■ Stated problem:
Rewrite the stretch of records from the start through the line containing "(x=1172, y=27)" as a JSON list of strings, one string per line and no blank lines.

(Entries on target coordinates)
>>>

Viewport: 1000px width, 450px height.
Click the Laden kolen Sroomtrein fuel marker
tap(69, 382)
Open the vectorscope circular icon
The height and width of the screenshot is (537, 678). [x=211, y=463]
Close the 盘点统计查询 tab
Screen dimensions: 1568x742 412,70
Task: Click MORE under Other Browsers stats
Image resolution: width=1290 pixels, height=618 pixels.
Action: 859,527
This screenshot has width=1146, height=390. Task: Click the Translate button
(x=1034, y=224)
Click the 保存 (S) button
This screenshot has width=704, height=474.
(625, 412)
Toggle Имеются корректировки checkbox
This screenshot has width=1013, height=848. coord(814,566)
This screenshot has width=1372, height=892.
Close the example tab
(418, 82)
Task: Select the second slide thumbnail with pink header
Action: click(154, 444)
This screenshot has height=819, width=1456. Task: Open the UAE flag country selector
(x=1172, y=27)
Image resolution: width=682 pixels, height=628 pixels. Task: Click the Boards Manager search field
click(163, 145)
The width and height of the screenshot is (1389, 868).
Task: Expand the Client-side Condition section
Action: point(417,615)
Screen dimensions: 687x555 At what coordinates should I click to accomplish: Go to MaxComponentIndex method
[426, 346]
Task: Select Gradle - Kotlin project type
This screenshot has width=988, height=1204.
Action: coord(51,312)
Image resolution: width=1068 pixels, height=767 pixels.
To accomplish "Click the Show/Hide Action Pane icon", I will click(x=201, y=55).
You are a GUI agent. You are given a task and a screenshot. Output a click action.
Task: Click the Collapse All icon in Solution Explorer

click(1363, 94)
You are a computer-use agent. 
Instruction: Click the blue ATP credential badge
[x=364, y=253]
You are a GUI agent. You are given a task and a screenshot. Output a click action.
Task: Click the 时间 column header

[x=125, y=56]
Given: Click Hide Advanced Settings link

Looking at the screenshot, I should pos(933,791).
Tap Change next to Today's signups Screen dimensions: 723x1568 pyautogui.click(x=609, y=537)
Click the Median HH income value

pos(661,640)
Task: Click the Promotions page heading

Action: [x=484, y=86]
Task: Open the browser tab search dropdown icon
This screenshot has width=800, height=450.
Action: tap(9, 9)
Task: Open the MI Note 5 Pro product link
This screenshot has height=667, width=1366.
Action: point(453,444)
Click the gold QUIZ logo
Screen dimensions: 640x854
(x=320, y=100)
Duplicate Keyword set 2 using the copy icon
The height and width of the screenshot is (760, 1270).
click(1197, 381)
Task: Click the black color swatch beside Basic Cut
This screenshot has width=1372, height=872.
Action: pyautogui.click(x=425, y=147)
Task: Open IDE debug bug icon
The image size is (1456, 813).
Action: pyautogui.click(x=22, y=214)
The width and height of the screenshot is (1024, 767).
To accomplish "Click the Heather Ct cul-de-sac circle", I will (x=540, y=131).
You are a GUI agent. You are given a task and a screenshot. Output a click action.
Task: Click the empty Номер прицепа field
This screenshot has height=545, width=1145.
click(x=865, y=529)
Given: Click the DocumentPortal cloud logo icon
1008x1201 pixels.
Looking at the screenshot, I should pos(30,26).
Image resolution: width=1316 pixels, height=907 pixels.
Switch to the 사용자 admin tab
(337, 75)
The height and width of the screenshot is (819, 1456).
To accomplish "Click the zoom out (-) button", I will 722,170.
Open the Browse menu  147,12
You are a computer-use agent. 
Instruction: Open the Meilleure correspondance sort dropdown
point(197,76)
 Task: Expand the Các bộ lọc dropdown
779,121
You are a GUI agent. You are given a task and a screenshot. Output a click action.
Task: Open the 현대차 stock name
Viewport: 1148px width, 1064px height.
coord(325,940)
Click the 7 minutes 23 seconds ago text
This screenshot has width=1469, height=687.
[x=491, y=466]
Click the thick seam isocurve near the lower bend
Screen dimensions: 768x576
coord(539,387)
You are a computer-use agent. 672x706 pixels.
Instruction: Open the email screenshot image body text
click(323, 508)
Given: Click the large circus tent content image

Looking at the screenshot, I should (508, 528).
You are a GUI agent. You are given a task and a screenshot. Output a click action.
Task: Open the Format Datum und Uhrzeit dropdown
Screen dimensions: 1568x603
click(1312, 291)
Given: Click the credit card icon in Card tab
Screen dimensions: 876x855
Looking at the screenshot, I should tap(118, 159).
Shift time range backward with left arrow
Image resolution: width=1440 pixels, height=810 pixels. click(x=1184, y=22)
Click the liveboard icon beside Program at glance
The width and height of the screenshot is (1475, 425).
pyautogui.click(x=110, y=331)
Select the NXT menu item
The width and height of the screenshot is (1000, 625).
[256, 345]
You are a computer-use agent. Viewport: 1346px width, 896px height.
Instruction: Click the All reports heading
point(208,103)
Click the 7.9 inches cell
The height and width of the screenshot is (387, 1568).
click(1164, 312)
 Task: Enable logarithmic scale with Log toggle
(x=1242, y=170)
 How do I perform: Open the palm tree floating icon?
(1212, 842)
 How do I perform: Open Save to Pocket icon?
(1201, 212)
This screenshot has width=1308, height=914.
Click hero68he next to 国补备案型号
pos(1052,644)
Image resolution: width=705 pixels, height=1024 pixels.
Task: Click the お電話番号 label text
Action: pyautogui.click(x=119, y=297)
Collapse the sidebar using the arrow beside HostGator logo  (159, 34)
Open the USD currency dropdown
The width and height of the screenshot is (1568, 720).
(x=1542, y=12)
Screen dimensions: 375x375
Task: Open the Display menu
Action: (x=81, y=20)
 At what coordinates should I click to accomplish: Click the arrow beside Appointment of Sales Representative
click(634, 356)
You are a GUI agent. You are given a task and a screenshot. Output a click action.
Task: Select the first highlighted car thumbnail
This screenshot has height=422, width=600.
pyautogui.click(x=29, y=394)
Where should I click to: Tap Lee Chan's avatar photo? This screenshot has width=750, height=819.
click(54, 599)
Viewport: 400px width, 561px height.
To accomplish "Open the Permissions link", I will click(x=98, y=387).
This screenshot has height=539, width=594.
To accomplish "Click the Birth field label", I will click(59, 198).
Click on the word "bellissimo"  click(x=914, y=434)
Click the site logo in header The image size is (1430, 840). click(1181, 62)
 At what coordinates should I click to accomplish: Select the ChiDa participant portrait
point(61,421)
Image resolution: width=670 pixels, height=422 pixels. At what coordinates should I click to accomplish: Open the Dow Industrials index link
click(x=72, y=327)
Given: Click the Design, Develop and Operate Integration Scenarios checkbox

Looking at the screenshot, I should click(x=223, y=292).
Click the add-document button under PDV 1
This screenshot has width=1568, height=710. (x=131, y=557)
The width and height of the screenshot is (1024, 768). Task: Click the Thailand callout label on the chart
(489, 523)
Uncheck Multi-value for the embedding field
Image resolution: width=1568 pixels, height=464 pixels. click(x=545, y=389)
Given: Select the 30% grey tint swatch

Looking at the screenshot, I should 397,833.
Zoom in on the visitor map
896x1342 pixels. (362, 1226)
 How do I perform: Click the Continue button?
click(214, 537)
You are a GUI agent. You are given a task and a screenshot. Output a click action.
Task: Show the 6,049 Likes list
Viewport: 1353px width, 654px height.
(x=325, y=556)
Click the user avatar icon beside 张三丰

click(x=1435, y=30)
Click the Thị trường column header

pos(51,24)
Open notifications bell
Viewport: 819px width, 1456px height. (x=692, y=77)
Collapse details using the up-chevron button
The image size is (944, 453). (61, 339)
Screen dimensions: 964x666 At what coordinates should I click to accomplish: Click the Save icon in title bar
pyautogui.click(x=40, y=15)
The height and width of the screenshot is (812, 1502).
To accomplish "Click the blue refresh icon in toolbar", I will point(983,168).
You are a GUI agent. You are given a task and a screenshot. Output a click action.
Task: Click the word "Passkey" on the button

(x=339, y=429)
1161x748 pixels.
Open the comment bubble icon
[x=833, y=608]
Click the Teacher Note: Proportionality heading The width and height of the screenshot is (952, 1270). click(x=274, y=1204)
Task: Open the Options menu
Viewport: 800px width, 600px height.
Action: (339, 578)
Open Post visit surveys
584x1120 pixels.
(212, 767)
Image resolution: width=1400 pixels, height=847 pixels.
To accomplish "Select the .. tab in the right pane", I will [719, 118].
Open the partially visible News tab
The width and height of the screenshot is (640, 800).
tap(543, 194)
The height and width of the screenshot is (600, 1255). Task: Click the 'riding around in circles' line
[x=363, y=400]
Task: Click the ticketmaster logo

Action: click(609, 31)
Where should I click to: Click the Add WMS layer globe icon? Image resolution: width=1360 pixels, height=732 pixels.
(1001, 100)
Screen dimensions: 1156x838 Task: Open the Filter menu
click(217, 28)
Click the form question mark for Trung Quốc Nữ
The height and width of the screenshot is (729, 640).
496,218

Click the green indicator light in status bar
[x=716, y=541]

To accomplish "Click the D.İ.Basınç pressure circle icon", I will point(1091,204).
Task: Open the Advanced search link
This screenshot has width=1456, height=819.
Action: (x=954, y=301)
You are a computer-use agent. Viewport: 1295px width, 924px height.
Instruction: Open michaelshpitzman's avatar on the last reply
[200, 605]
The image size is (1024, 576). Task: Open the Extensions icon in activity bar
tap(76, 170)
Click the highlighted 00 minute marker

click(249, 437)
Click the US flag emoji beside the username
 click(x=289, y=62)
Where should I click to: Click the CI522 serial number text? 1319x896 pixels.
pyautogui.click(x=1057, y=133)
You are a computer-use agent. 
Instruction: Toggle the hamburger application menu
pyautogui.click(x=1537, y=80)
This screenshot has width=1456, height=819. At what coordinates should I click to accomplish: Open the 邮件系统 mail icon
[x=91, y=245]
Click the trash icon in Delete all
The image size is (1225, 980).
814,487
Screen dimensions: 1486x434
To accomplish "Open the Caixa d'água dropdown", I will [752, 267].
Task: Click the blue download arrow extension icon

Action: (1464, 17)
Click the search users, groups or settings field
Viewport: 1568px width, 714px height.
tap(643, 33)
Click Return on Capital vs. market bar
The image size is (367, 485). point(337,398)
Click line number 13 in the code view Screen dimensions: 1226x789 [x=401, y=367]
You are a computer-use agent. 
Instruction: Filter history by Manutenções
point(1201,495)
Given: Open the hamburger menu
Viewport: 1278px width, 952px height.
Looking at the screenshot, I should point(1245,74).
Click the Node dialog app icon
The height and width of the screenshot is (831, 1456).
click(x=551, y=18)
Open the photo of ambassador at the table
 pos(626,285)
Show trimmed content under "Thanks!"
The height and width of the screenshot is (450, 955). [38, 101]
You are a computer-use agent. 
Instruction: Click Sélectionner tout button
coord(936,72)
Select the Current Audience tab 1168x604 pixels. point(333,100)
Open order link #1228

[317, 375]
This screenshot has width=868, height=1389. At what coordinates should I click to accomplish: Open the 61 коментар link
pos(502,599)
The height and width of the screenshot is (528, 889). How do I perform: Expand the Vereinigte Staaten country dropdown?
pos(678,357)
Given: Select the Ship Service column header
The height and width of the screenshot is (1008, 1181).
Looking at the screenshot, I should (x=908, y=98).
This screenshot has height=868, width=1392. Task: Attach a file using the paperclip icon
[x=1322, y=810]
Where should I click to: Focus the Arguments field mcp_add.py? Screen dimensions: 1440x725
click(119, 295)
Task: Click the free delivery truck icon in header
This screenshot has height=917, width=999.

<<<

■ Task answer:
[
  "Viewport: 1000px width, 450px height.",
  "Click the Laden kolen Sroomtrein fuel marker",
  "tap(69, 382)",
  "Open the vectorscope circular icon",
  "The height and width of the screenshot is (537, 678). [x=211, y=463]",
  "Close the 盘点统计查询 tab",
  "Screen dimensions: 1568x742 412,70",
  "Task: Click MORE under Other Browsers stats",
  "Image resolution: width=1290 pixels, height=618 pixels.",
  "Action: 859,527",
  "This screenshot has width=1146, height=390. Task: Click the Translate button",
  "(x=1034, y=224)",
  "Click the 保存 (S) button",
  "This screenshot has width=704, height=474.",
  "(625, 412)",
  "Toggle Имеются корректировки checkbox",
  "This screenshot has width=1013, height=848. coord(814,566)",
  "This screenshot has width=1372, height=892.",
  "Close the example tab",
  "(418, 82)",
  "Task: Select the second slide thumbnail with pink header",
  "Action: click(154, 444)",
  "This screenshot has height=819, width=1456. Task: Open the UAE flag country selector",
  "(x=1172, y=27)"
]